Soal:
Jawab pertanyaan berikut berdasarkan berita tentang dialog kepemudaan di Majene di bawah ini.
1. Di mana dialog kepemudaan itu digelar?
2. Siapa yang menjadi moderator dialog tersebut?
3. Berapa jumlah penduduk Indonesia pada 2020 menurut Sensus Penduduk BPS?

Berita yang Ditampilkan:
══════

Gen-Z dan Millenial Berperan Tangkal Radikalisme

  • Bagikan
DIALOG KEPEMUDAAN. Komunitas Kota Tua Majene mengelar dialog kepemudaan bertema Peran Gen-Z dan Millenial Mencegah Faham Radikalisme di aula kampus Sekolah Tinggi Ilmu Kesehatan (STIKes) Bina Bangsa Majene, Jumat, 29 November 2024.

MAJENE RADAR SULBAR — Berdasarkan sensus terakhir, lebih dari separuh penduduk Indonesia adalah generasi muda. Dengan kondisi seperti itu, anak muda khususnya generasi Z dan Millenial punya posisi penting dan strategis dalam menangkal tumbuh dan berkembangnya faham radikalisme di tengah masyarakat.

Peran generasi muda menangkal faham radikalisme menjadi pembahasan dalam dialog kepemudaan bertema “Peran Gen-Z dan Millenial Mencegah Faham Radikalisme” yang digelar di aula kampus Sekolah Tinggi Ilmu Kesehatan (STIKes) Bina Bangsa Majene, Jumat, 29 Nopember.

Ratusan peserta mengikuti acara tersebut yang berasal dari sejumlah institusi, antara lain Badan Eksekutif Mahasiswa (BEM) STIKes BBM Majene, serta para mahasiswa FISIP Hukum Unsulbar.

Para narasumber yang hadir membahas ciri faham radikalisme yang berbahaya serta cara menangkalnya antara lain, Muhammad dari pesantren Darul Ulum Al-Asyariyyah Majene, Ihsan Zainuddin dari Pondok Pesantren Modern Al-Ikhlash Lampoko, Polewali Mandar serta Muhammad Rifaiyang merupakan dosen dari Universitas Muhammadiyah Mamuju.

Dalam dialog yang dimoderatori dosen Ilmu Politik Unsulbar, Farhanuddin, terungkap data bahwa sesuai sensus Penduduk 2020 yang dilakukan Badan Pusat Statistik (BPS), jumlah penduduk Indonesia pada 2020 mencapai 270,2 juta orang.

Dari jumlah tersebut, sebanyak 71,5 juta jiwa di antaranya merupakan generasi Z.
Generasi Z; lahir tahun 1997-2012 mencapai 26,4 persen dari total populasi nasional.
Generasi Milenial (lahir 1981-1996) mencapai 25,87 persen

Sehingga jika digabungkan, proporsi mereka yang berada di generasi muda (gen Z dan milenial) ini mencapai separuh lebih penduduk atau 52,2 persen dari populasi Indonesia.

Komposisi penduduk yang dominan anak muda itu dinilai merupakan kondisi bahwa anak muda akan ikut menjadi penentu situasi negara, baik di masa sekarang dan masa mendatang.

══════

Bahan yang Diberikan:
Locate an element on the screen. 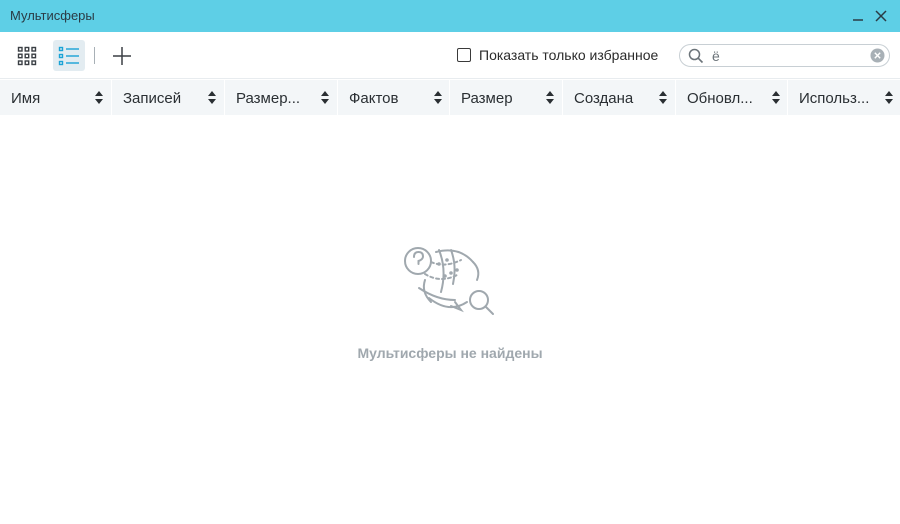 Image resolution: width=900 pixels, height=524 pixels. list-icon is located at coordinates (68, 56).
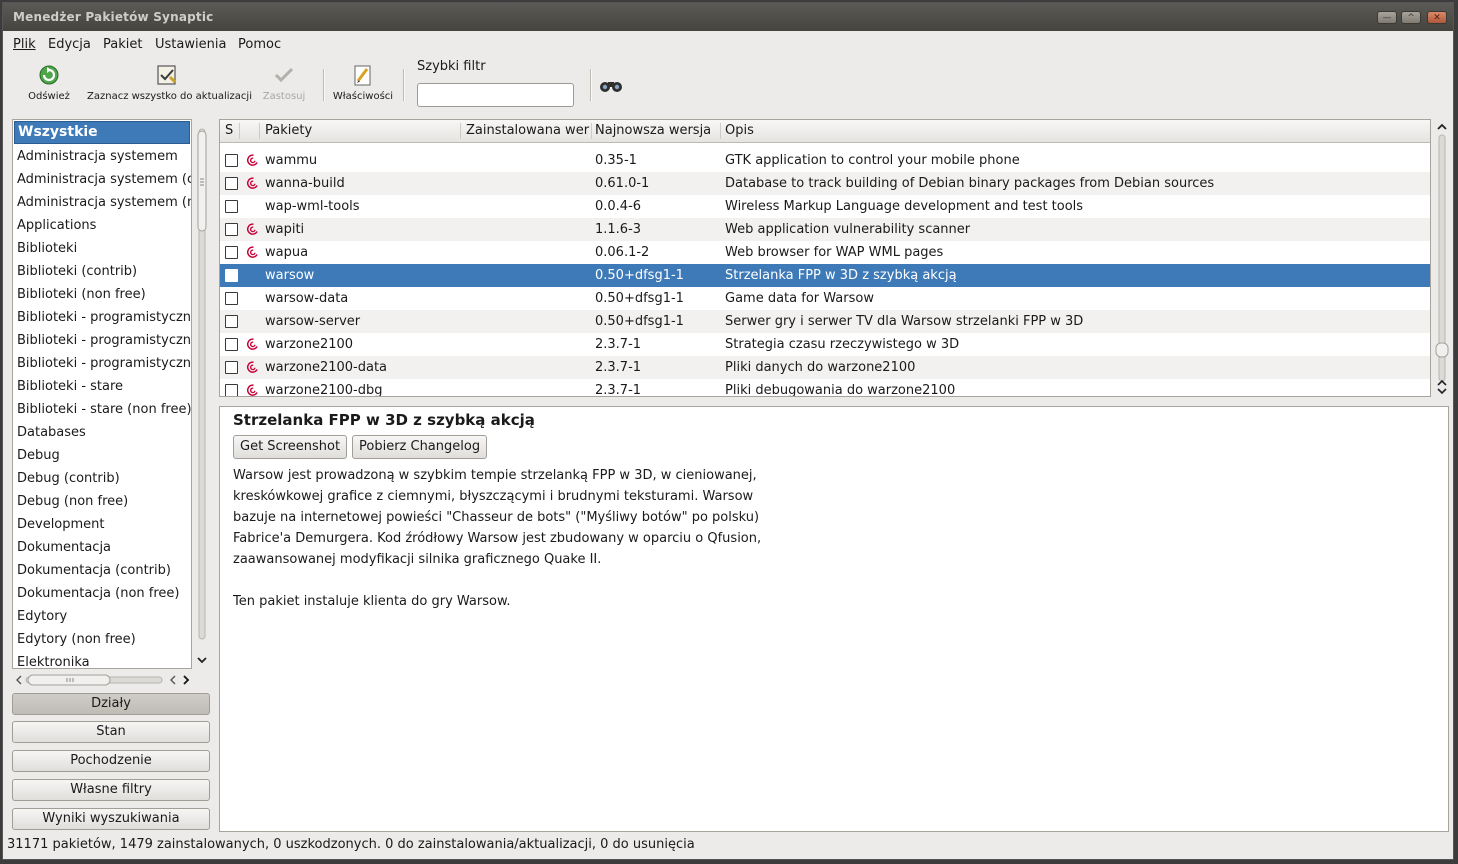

══════

Tempat Jawaban:
1. Di aula kampus Sekolah Tinggi Ilmu Kesehatan (STIKes) Bina Bangsa Majene.
2. Farhanuddin, dosen Ilmu Politik Unsulbar.
3. 270,2 juta orang.